Our main goal is to facilitate high-quality Hebrew support in AI models, by providing easy-to-use, favorably licensed Hebrew datasets.
All data in ivrit.ai’s datasets is published under a specially developed license, enabling use for training AI models for any reasonable purpose – including commercial ones – while maintaining copyright holder’s key rights.
ivrit.ai’s audio-base/audio-vad/audio-transcripts datasets, available at Huggingface, are licensed under the v1 license.
ivrit.ai’s newest license, v2, is currently used for data collected via our crowd-recording efforts.
ivrit.ai license (v2, October 1st, 2024)
This material and data (the “Data”) made available by ivrit.ai are made available under the terms of the Creative Commons Attribution 4.0 International License (CC BY 4.0), The full text of the CC-BY 4.0 license is available at https://creativecommons.org/licenses/by/4.0/.
Notwithstanding the foregoing, the Data may only be used, modified and distributed for the express purpose of either (a) training AI models, or (b) academic research. In addition, the Data may not be used in order to create audiovisual material that simulates the voice or likeness of the specific individuals appearing or speaking in such materials and data (a “deep-fake”). The Data may not be distributed in violation of applicable export controls or economic sanctions.

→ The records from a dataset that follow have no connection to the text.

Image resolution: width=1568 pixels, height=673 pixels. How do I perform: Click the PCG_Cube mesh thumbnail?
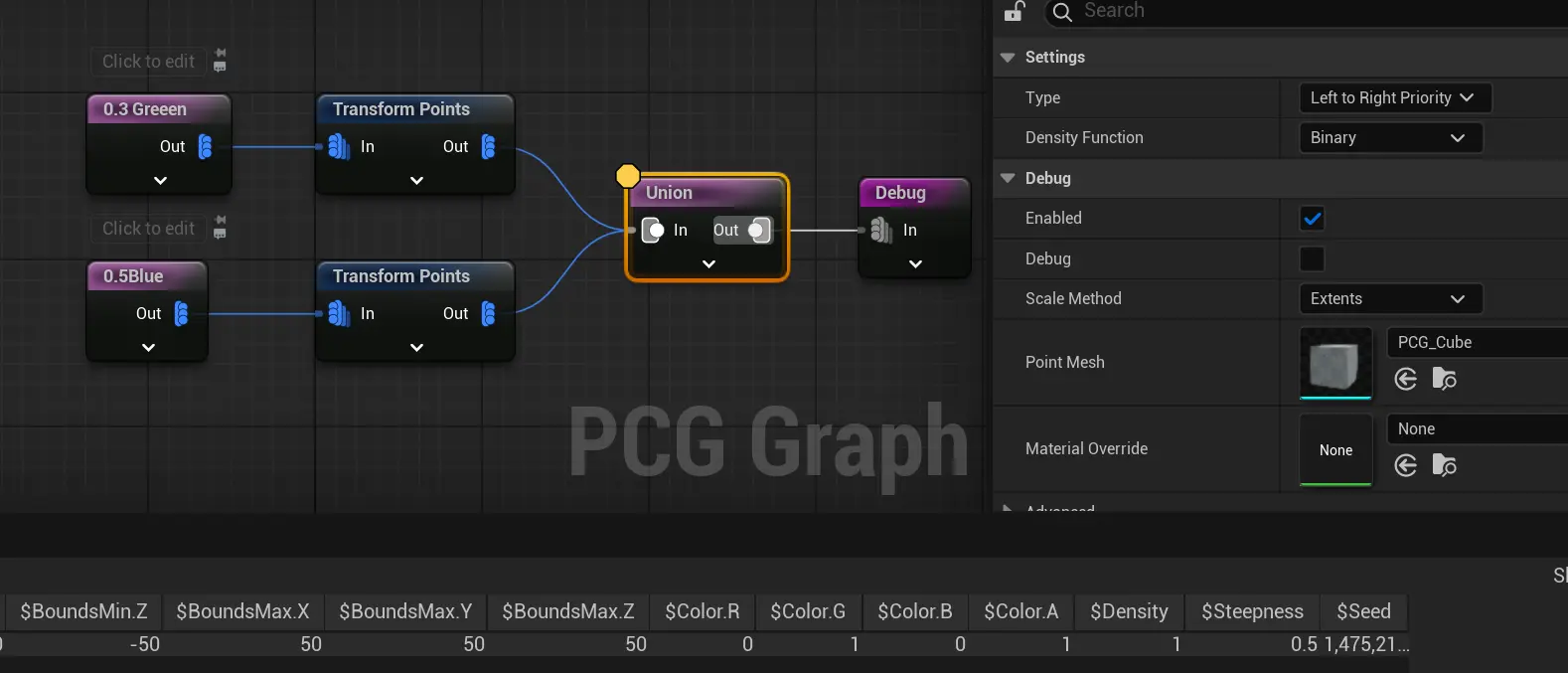[1335, 363]
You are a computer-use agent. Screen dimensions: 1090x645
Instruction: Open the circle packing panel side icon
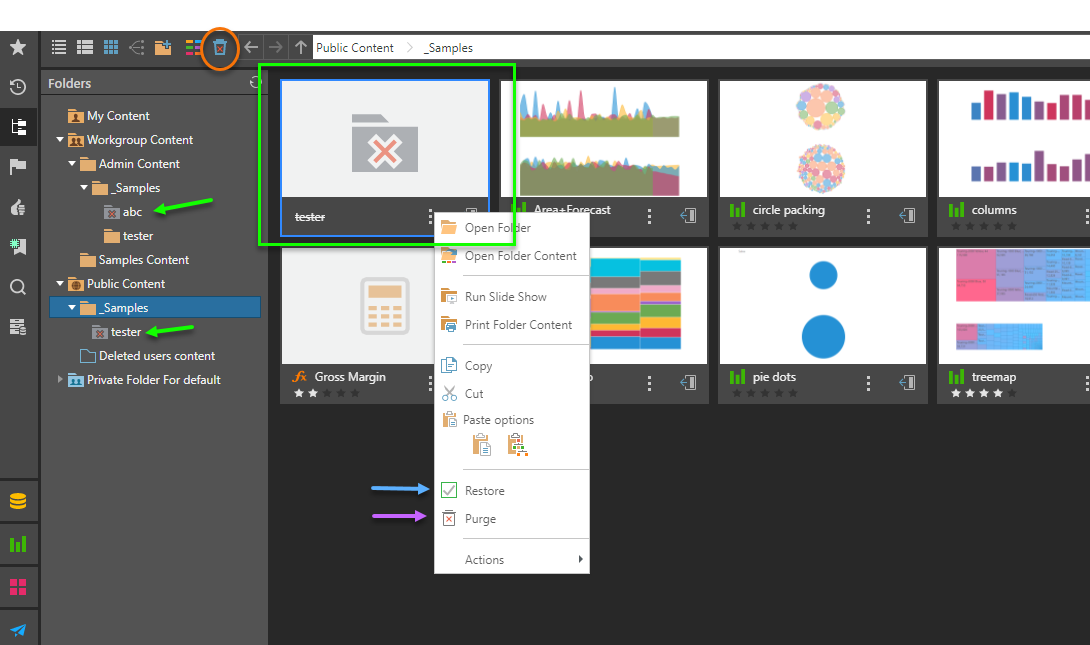pos(907,215)
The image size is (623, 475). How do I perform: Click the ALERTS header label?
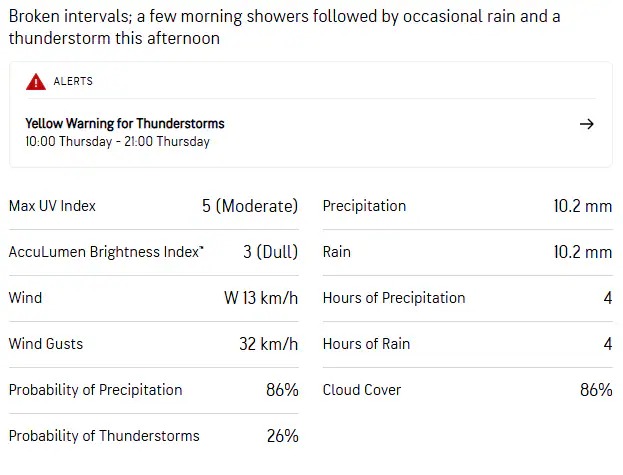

To the extent this paragraph is inconsistent with the CC-BY-4.0 license, the terms of this paragraph shall govern.
By downloading or using any of the Data, you agree that the Project makes no representations or warranties in respect of the Data, and shall have no liability in respect thereof. These disclaimers and limitations are in addition to any disclaimers and limitations set forth in the CC-BY-4.0 license itself. You understand that the project is only able to make available the Data pursuant to these disclaimers and limitations, and without such disclaimers and limitations the project would not be able to make available the Data for your use.

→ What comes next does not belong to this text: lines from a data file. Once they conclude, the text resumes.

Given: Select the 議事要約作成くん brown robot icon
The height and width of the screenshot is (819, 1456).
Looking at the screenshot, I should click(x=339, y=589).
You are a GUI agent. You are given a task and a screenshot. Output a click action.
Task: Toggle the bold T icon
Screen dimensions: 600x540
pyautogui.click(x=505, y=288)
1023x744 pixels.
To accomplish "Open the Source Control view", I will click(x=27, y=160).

ivrit.ai also provides a translation of the foregoing license into the Hebrew language. The translation is for informational purposes only, and in the event of any conflict or inconsistency between the Hebrew translation and the original English of the license, the English version shall govern. No warranty is provided in respect of the accuracy of the translation.
ivrit.ai license (v1, June 30th, 2023)
This material and data is licensed under the terms of the Creative Commons Attribution 4.0 International License (CC BY 4.0), The full text of the CC-BY 4.0 license is available at https://creativecommons.org/licenses/by/4.0/.
Notwithstanding the foregoing, this material and data may only be used, modified and distributed for the express purpose of training AI models, and subject to the foregoing restriction. In addition, this material and data may not be used in order to create audiovisual material that simulates the voice or likeness of the specific individuals appearing or speaking in such materials and data (a “deep-fake”). To the extent this paragraph is inconsistent with the CC-BY-4.0 license, the terms of this paragraph shall govern.
By downloading or using any of this material or data, you agree that the Project makes no representations or warranties in respect of the data, and shall have no liability in respect thereof. These disclaimers and limitations are in addition to any disclaimers and limitations set forth in the CC-BY-4.0 license itself. You understand that the project is only able to make available the materials and data pursuant to these disclaimers and limitations, and without such disclaimers and limitations the project would not be able to make available the materials and data for your use.